### Exercise
Copy exactly. Begin at the line containing "You are a GUI" and stop at the last line of the entries, omitting any pictures.

### Record excerpts
[Start of section]

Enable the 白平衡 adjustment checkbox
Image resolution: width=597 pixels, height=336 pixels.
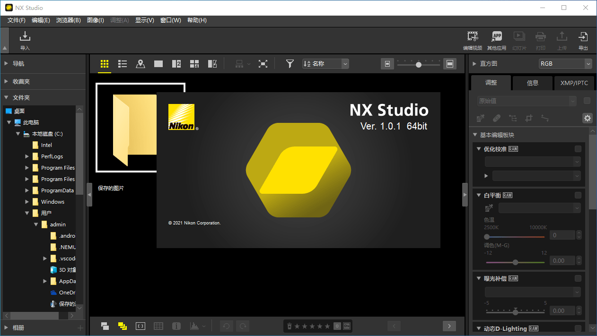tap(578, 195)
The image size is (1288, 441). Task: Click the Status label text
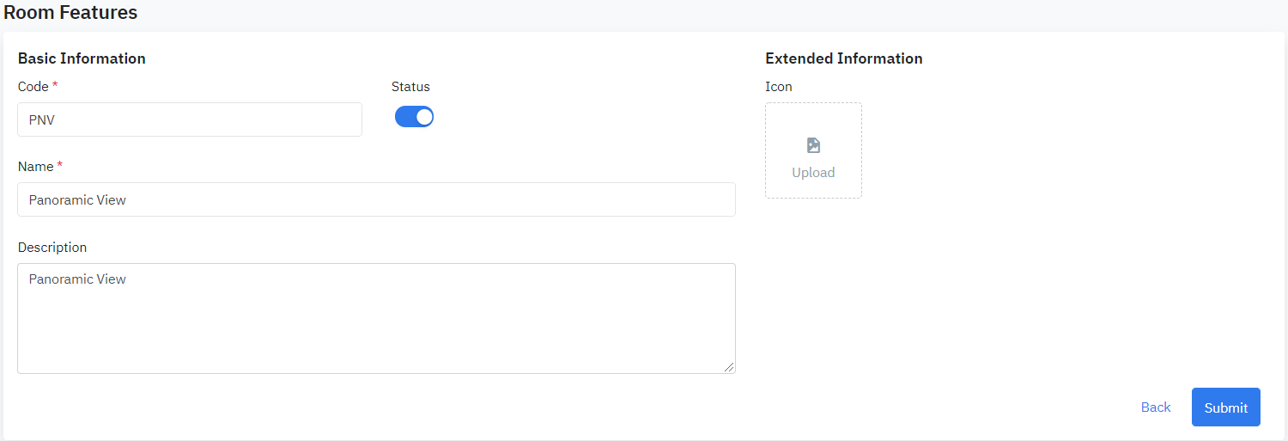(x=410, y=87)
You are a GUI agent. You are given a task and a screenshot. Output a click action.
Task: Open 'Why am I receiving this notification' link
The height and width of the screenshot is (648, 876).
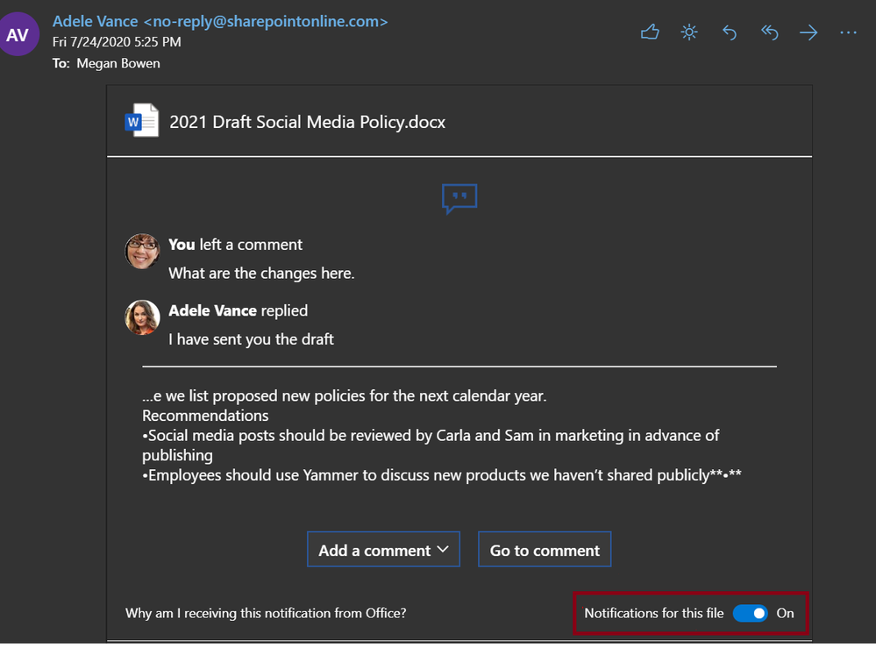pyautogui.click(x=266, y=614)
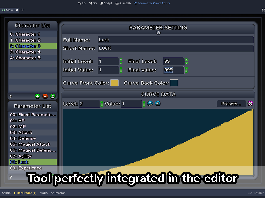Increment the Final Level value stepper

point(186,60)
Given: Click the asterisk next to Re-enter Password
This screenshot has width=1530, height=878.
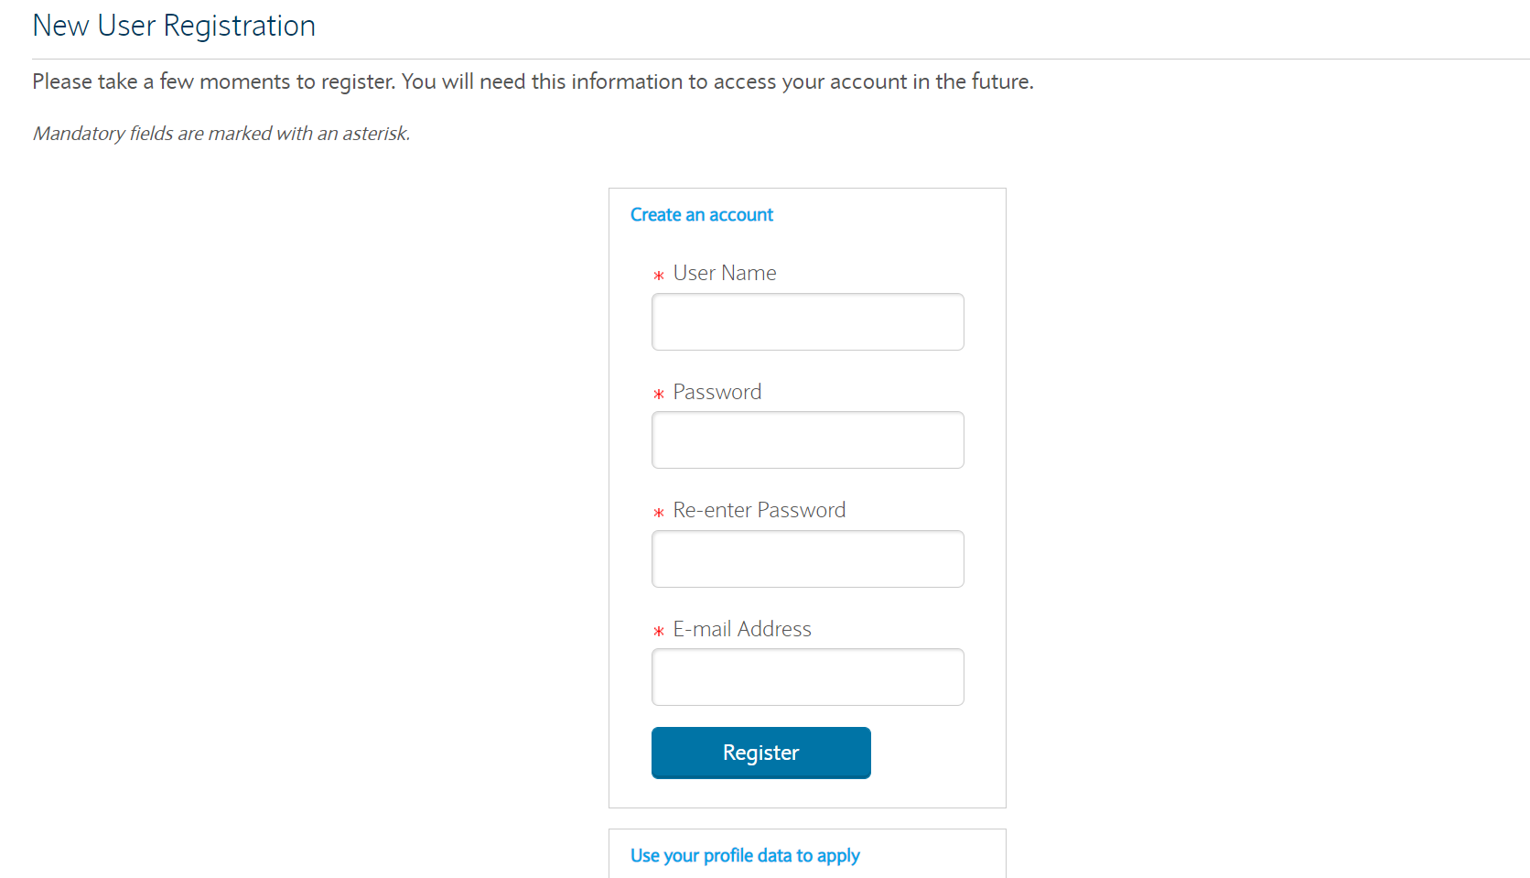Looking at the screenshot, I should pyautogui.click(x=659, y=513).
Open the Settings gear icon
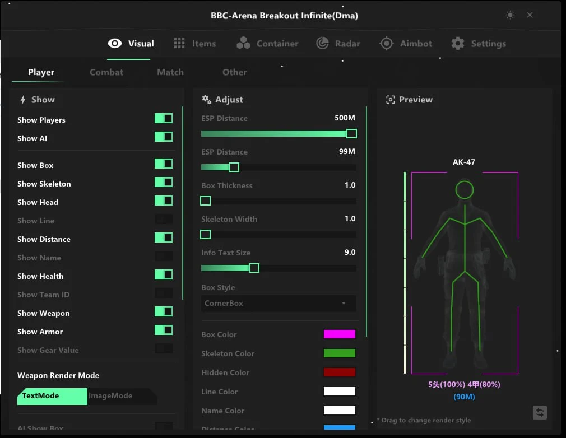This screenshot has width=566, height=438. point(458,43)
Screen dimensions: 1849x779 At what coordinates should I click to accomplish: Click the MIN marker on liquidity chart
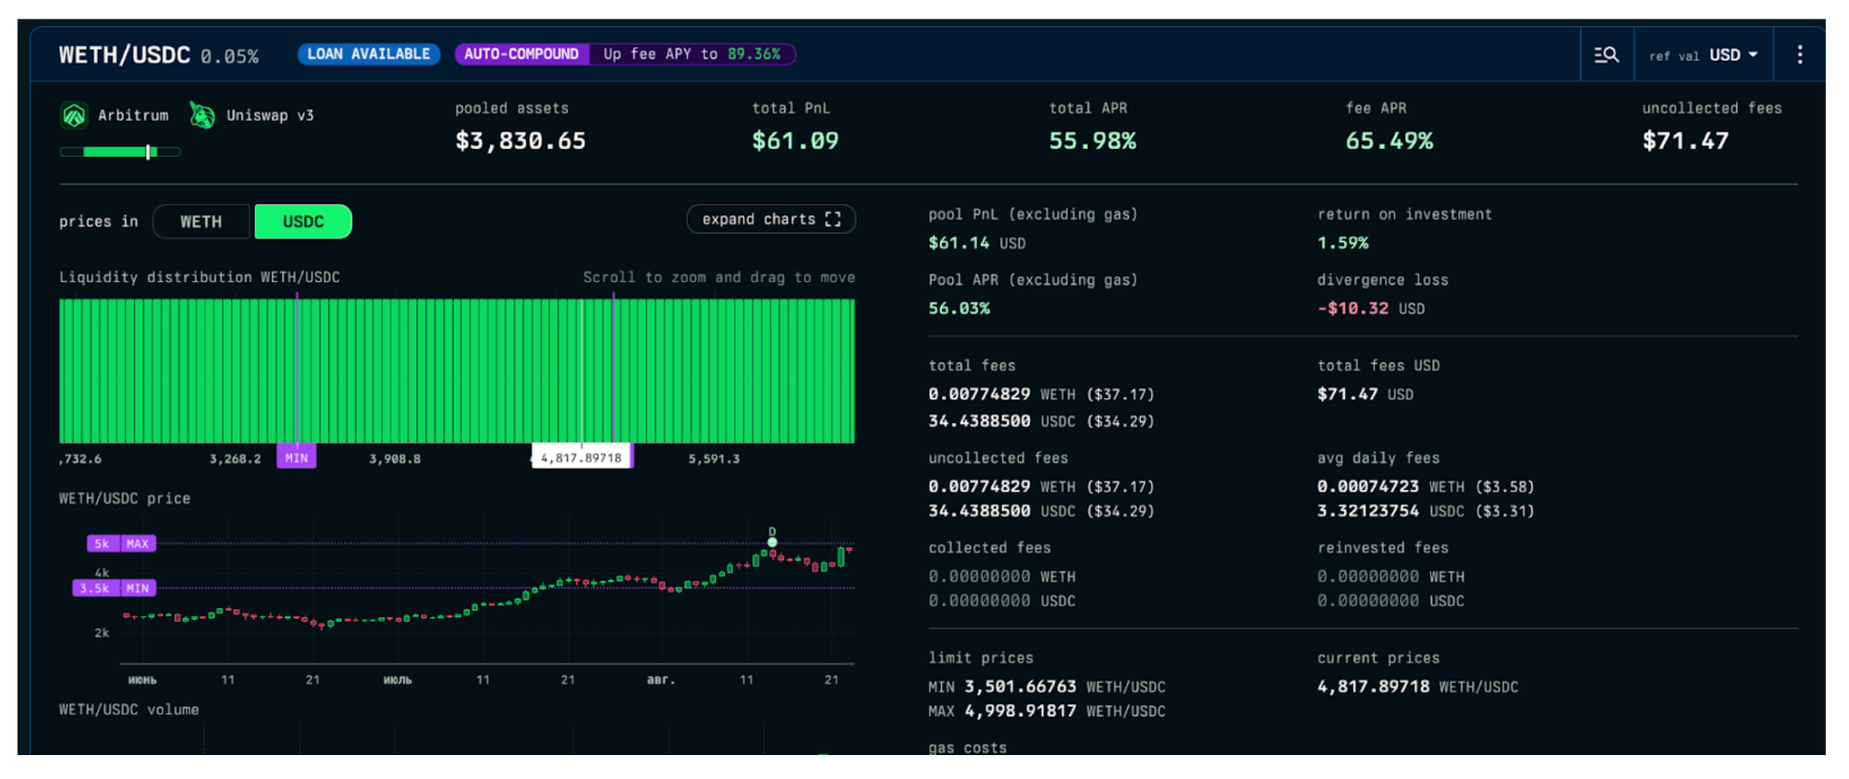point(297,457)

[End of section]

### Task result
You are a GUI agent. You are given a task and a screenshot. Output a click action.
Task: Open 'Why am I receiving this notification' link
The height and width of the screenshot is (648, 876).
pyautogui.click(x=266, y=614)
Increment the Final Level value stepper

point(186,60)
Given: Click the asterisk next to Re-enter Password
This screenshot has width=1530, height=878.
Looking at the screenshot, I should pyautogui.click(x=659, y=513).
Open the Settings gear icon
This screenshot has width=566, height=438. point(458,43)
Screen dimensions: 1849x779 At what coordinates should I click to accomplish: Click the MIN marker on liquidity chart
point(297,457)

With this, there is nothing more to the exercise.